Cette deuxième journée a été tout aussi difficile pour les femmes du bidonville, parmi lesquelles beaucoup refusent catégoriquement de monter dans les bus. Plus que jamais déterminées à aller en Angleterre, elles ont organisé une manifestation dans l’après-midi. « S’il vous plaît l’Angleterre, aidez toutes les femmes », ont-elles écrit sur des panneaux tendus en direction des journalistes. « Mineures, majeures. Nous sommes toutes les mêmes. Nous sommes des femmes. Où sont les droits humains ? », lançait l’une d’entre elles.
Une Soudanaise rencontrée lundi soir sur la lande avec son groupe de copines nous demandait si elle avait le droit de rejoindre la Grande-Bretagne parce qu’elle était enceinte. Aucune d’entre elles n’avait l’intention de monter dans les bus. « Vous voyez comme on nous traite ici. Pourquoi voudrions-nous rester en France ? », disait-elle. « J’ai mon mari là-bas, je dois le retrouver », affirmait une autre.
Les avocats, enfin, ont fait savoir leur mécontentement. En raison de l’arrêté pris par la préfète pour restreindre l’accès à la zone du démantèlement et du départ, la plupart d’entre eux sont exclus de l’observation des opérations. L’entrée leur est presque systématiquement refusée, alors qu’ils ont été nombreux à venir dans les jours qui ont précédé, à l’appel du Conseil national du Barreau, pour informer les migrants sur leurs droits. L’évacuation « ne peut se faire en dehors du droit », s’indigne le Syndicat des avocats de France (Saf) dans un communiqué soutenu par l’association des Avocats pour la défense des droits des étrangers (ADDE).
« Les avocats pourtant présents dès avant le 24 octobre à Calais pour assister les exilés dans leurs démarches n’ont pas pu entrer dans le bidonville. Les avocats ont formé une demande d’accréditation auprès de la sous-préfecture. Certains n’ont jamais eu de réponse, d’autres ont reçu une notification officielle de refus le 24 octobre au soir », indique l’association. « Du fait de la création d’une zone de sécurité, les avocats n’ont donc aucun moyen d’accès au bidonville ni au hangar dit “SAS”, ni au camp “Jules-Ferry”, et par conséquent aux exilés », regrette-t-elle, avant de rappeler que « toute personne, même en situation irrégulière sur le territoire national, doit disposer d’un accès au droit ». « Nous exigeons que les avocats, présents sur le site de la “jungle” de Calais, puissent exercer leurs fonctions de défenseurs et soient immédiatement autorisés à pénétrer dans le camp sur simple présentation de leur carte professionnelle », insiste-t-elle.

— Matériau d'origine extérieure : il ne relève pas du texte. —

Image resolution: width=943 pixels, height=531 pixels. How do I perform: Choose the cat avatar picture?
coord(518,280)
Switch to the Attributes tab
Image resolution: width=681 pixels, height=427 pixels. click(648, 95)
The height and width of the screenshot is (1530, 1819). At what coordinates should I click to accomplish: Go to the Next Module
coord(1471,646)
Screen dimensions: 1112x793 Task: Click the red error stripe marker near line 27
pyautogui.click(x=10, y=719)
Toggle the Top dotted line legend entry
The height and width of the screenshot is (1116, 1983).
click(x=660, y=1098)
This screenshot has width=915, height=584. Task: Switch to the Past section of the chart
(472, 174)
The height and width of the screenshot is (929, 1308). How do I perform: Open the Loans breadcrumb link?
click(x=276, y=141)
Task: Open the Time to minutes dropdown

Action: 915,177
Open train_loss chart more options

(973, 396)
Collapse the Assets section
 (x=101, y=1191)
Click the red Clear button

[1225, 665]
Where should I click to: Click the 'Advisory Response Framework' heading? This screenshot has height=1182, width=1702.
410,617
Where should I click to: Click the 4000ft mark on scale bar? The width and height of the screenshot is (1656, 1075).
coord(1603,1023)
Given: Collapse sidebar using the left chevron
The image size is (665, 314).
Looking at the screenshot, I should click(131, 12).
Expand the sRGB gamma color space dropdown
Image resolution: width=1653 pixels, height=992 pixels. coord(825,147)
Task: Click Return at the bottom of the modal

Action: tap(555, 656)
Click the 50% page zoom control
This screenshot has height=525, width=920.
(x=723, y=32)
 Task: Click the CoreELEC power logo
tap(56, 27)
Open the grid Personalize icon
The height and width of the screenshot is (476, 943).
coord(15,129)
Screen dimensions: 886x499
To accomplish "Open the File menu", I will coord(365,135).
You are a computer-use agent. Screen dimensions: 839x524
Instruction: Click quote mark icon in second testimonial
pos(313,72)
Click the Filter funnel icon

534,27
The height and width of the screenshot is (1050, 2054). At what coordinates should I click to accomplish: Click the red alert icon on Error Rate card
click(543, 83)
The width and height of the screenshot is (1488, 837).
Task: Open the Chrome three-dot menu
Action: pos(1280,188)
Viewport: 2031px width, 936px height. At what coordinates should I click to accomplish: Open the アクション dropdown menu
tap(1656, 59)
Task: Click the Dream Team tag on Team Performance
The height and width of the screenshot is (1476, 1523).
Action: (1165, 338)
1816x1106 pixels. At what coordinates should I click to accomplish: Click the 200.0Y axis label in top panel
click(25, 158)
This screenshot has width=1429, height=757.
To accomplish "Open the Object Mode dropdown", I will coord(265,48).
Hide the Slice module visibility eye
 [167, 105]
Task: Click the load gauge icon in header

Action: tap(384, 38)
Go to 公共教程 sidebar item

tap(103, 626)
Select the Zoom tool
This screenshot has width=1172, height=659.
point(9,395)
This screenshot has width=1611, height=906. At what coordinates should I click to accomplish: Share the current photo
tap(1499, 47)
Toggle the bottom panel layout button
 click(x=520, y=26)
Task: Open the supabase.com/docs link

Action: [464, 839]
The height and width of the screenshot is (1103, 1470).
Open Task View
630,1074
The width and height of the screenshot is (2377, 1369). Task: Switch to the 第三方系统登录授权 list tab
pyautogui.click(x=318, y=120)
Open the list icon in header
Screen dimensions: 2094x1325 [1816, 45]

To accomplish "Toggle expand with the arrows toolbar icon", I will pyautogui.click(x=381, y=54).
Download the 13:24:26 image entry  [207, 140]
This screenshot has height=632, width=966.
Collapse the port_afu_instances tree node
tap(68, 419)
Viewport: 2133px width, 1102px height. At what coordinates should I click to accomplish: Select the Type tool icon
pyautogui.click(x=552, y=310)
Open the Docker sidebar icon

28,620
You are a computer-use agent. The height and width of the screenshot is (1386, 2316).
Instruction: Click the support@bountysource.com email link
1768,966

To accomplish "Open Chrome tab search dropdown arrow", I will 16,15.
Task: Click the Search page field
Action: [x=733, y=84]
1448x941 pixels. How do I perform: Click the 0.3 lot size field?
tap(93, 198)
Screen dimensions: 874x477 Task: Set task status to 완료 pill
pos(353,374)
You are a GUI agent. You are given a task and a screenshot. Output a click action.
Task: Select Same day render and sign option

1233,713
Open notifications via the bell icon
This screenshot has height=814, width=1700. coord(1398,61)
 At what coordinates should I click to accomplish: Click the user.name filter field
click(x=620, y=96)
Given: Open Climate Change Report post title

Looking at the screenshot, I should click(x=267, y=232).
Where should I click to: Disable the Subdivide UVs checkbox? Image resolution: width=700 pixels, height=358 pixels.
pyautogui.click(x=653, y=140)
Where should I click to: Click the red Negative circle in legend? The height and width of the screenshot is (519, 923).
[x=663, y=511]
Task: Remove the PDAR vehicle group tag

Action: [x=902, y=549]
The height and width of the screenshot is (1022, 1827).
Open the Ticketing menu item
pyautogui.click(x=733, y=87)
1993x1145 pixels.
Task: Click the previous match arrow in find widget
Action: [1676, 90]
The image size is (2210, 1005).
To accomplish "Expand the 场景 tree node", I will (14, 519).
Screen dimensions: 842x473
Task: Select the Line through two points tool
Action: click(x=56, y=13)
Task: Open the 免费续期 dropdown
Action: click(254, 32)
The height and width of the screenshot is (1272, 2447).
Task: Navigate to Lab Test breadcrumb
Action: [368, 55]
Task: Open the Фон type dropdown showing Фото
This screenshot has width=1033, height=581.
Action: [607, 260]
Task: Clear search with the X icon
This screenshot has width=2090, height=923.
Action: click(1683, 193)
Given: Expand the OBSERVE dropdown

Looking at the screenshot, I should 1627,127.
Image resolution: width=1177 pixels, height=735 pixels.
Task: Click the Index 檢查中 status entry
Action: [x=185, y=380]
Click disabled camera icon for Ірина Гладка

Si les journalistes ont été accrédités en masse (plus de 700), il semble que la sélection ait été nettement plus drastique pour les associations : des délégations d’Emmaüs France et de Human Rights Watch ont ainsi été empêchées d’entrer sur la zone alors qu’elles se présentaient le premier jour, comme le rapporte le blog de Passeurs d’hospitalités.
Des équipes du Contrôleur général des lieux de privation de liberté et du Défenseur des enfants sont sur place, y compris dans le hangar, à l’abri des regards. Leurs conclusions sont particulièrement attendues.